1994 Volume 42 Issue Supplement4 Pages 130-155
The present studies were conducted to evaluate the potential toxicities of biapenem (BIPM), a new carbapenem antibiotic, when intravenously administered to rats. Animals were given BIPM intravenously at a dose level of 10, 30, 100, 300 or 600mg/kg/day for one month, and 30, 100, 300 or 600 mg/kg/day for three months. The results obtained are summarized as follows:
1. There were no deaths related to the drug treatment in these studies. Soft or watery feces were observed in the animals with a dose-dependent relationship. This change recovered following cessation of drug treatment.
2. A slight decrease in body weight gain was seen in the animals given 600 mg/kg/day in the 1 and 3 month toxicity studies.

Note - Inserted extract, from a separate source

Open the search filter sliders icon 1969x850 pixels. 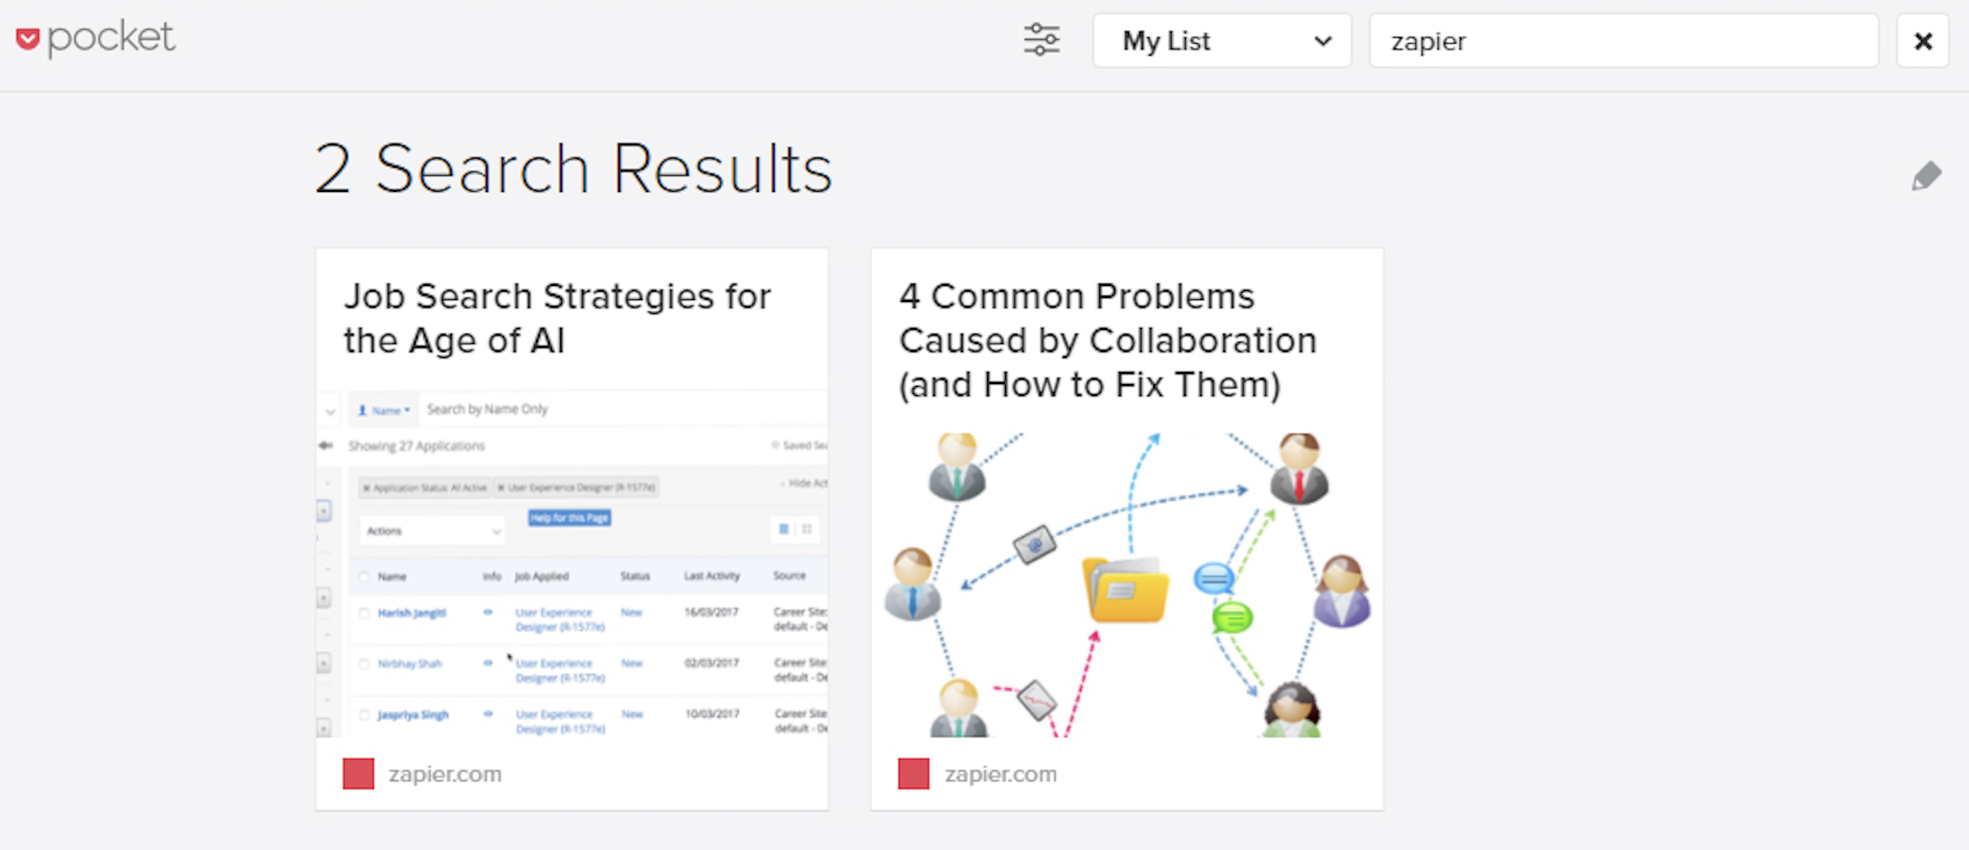1041,40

3. A significant increase in the kidney weight was seen at the end of the dosing period in the highdose group of the 3 month toxicity study. Cloudy swelling of the tubular epithelium in renal cortex was also observed histopathologically in these animals. The spleen and cecum weights increased slightly with a dose-dependent relationship. Cecal enlargement is a common finding in rodents treated with antibacterial agents. Since there were no abnormal histopathological changes in the cecum and spleen, these weight changes were not the toxicologic effects of the drug.